Thursday, January 31, 2008

Delmarva Poultry Industry, Inc.

A still image doesn't do this banner from the Delmarva Poultry Institute's website justice. For, as a single, unmoving graphic, this is hardly remarkable. Yes, it's tragic that the dear little chick regards DPI without trepidation, indeed with keen and alert interest—with love? Sadly, we acknowledge that such mascots are not only uncounted, but also, we fear, uncountable.

When animated, the image reveals its true import. The chick steps gaily forward, kicks the farmyard grit from her feet, wiggles her wings, and then disappears. Thus is the suicidefoodist's mind made plain.

The brief film fantastique constitutes a poetic explication of the dream of the Movement:

In it, the chick is merely a portion in an inexhaustible supply of willing meat. (Oh, the rapture of the transformation from individual to substance!) She faces her fate with enthusiasm and then vanishes, making room for the next batch. She is destined to die, an indistinguishable innocent, never to be mourned, ever to be replaced.
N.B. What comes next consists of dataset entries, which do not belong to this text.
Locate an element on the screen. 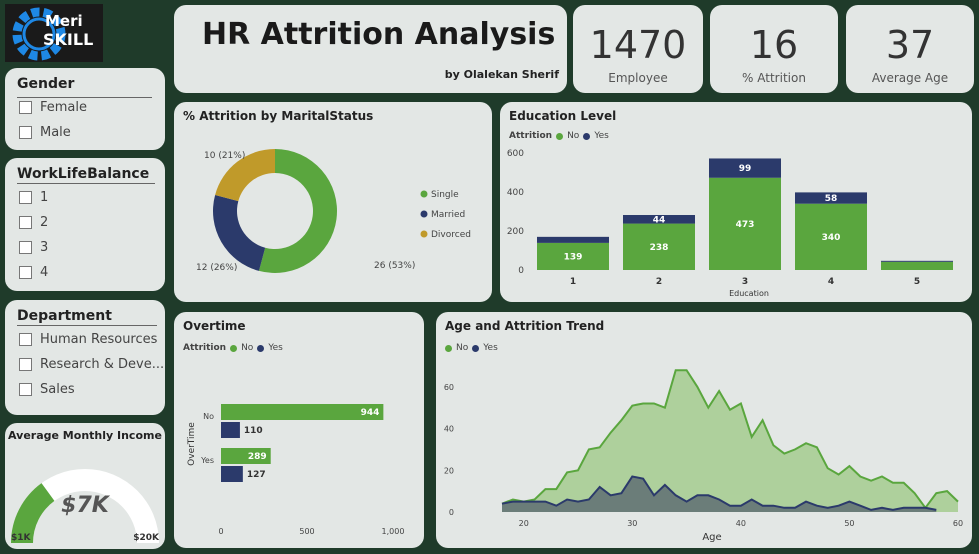 Image resolution: width=979 pixels, height=554 pixels. option-label: 2 is located at coordinates (44, 222).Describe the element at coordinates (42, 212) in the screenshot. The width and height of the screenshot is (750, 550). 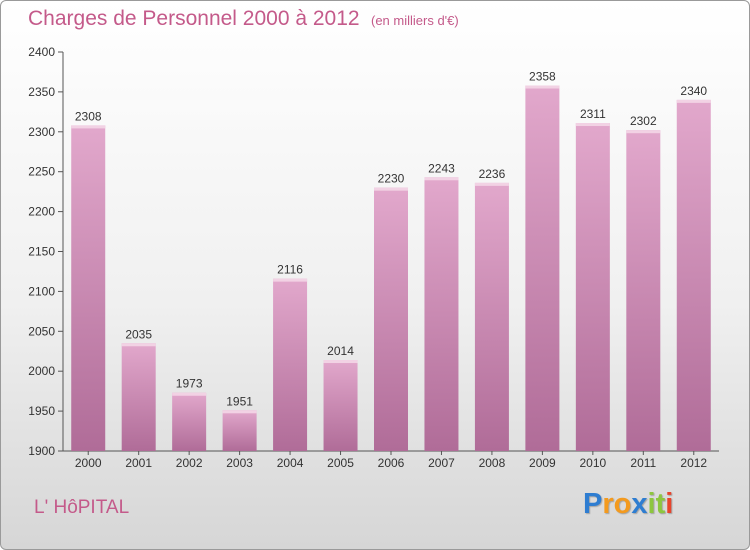
I see `y-tick-label: 2200` at that location.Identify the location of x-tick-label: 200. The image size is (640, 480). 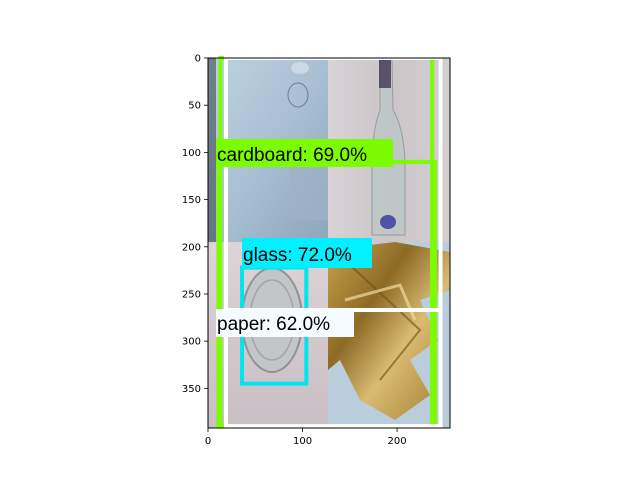
(398, 442).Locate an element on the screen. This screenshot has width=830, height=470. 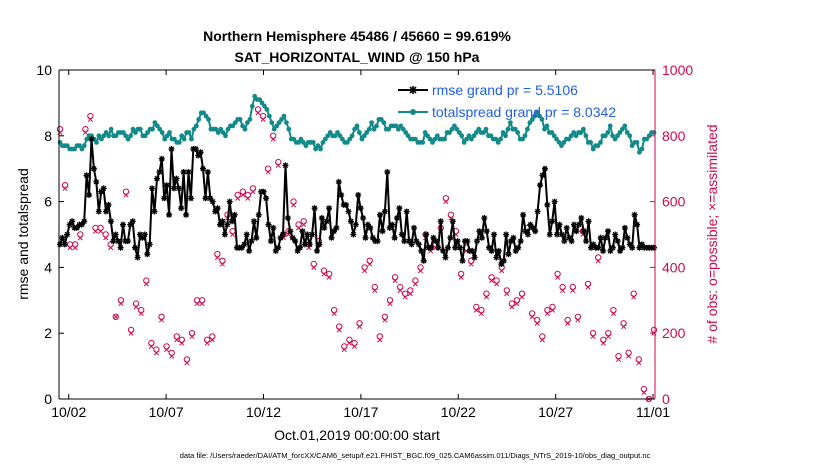
y-tick-label: 6 is located at coordinates (48, 202).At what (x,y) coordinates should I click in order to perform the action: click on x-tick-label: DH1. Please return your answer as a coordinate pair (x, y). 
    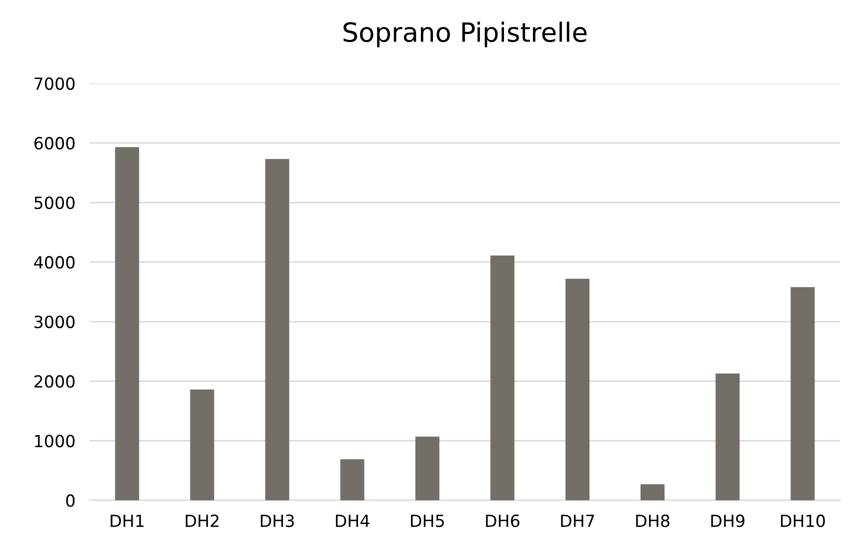
    Looking at the image, I should click on (127, 520).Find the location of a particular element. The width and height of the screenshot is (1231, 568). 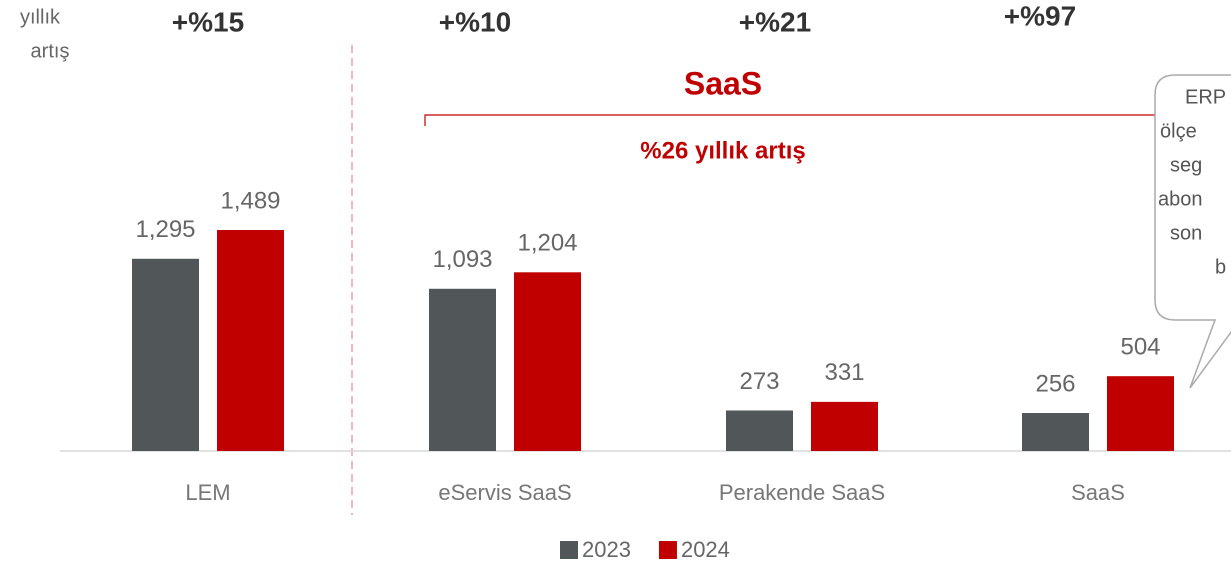

group-growth: %26 yıllık artış is located at coordinates (722, 150). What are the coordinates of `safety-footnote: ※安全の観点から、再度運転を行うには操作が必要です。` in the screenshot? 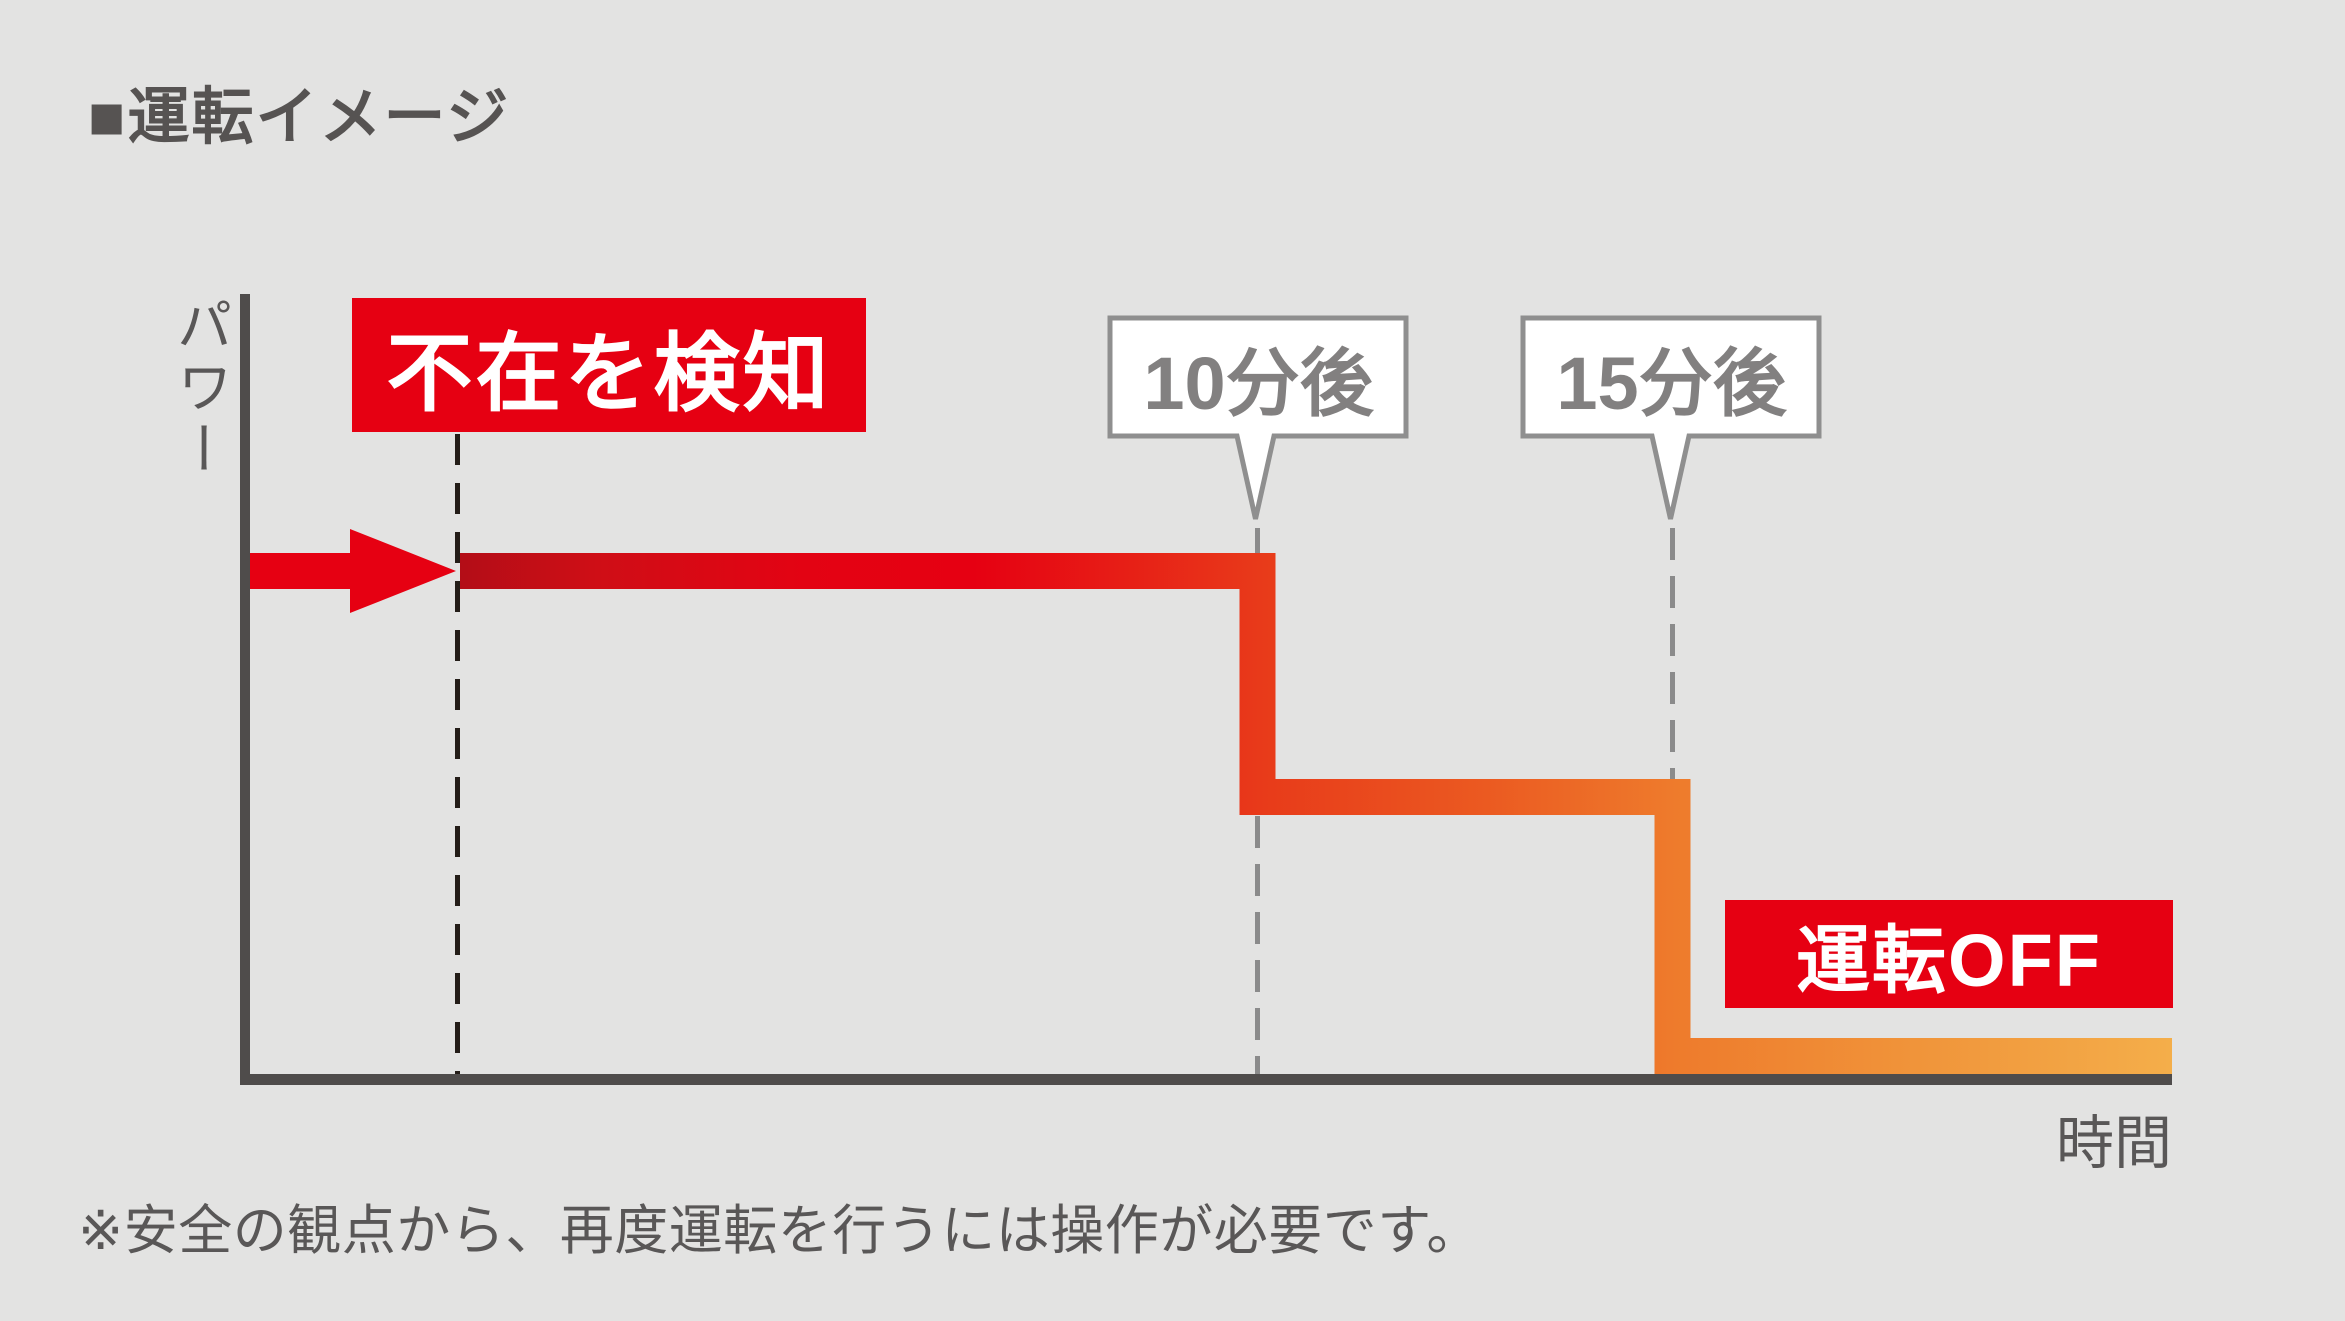 It's located at (780, 1231).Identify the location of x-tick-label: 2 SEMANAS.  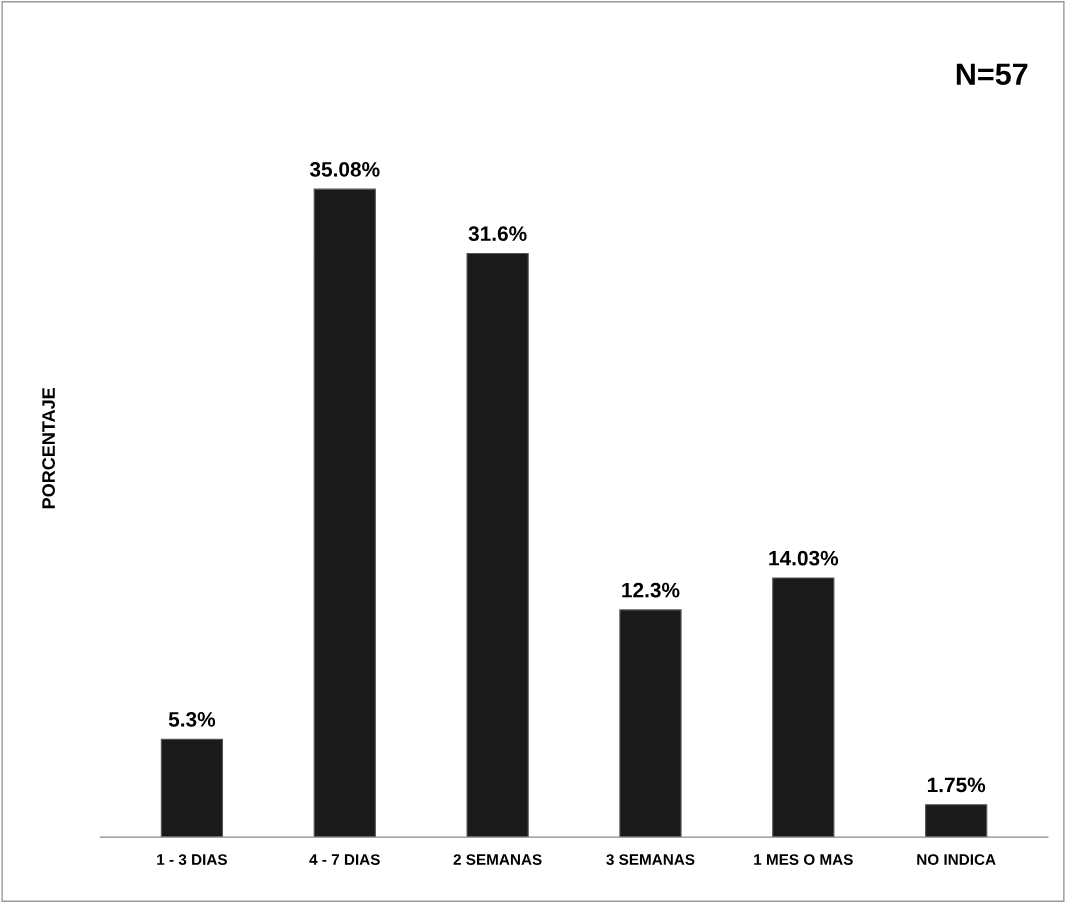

Automatically is she destroyed, and automatically is she reborn.

It's a suicide food miracle!

(Thanks to Dr. superweed for the referral.)

3 comments:

Anonymous said...

But to see the true perversity of the Delmarva Poultry Industry organization, you must attend their annual "Poultry Festival" at which the area where children pet little chicks is juxtaposed to the "world's largest frying" pan in which the cut-up remains of birds only a few weeks older are being charred.

Anonymous said...

Lest one think that this type of suicidefoodism is limited to a particular socioeconomic class:

http://www.williams-sonoma.com/products/sku820217/index.cfm?pkey=xsrd0m1%7C16%7C%7C%7C0%7C%7C%7C%7C%7C%7C%7Cegg&cm%5Fsrc=SCH

Ben said...

Indeed, anonymous. However, the specimen you cite belongs to the (comparatively) murky world of eggs and dairy, a territory we have been reluctant to explore here.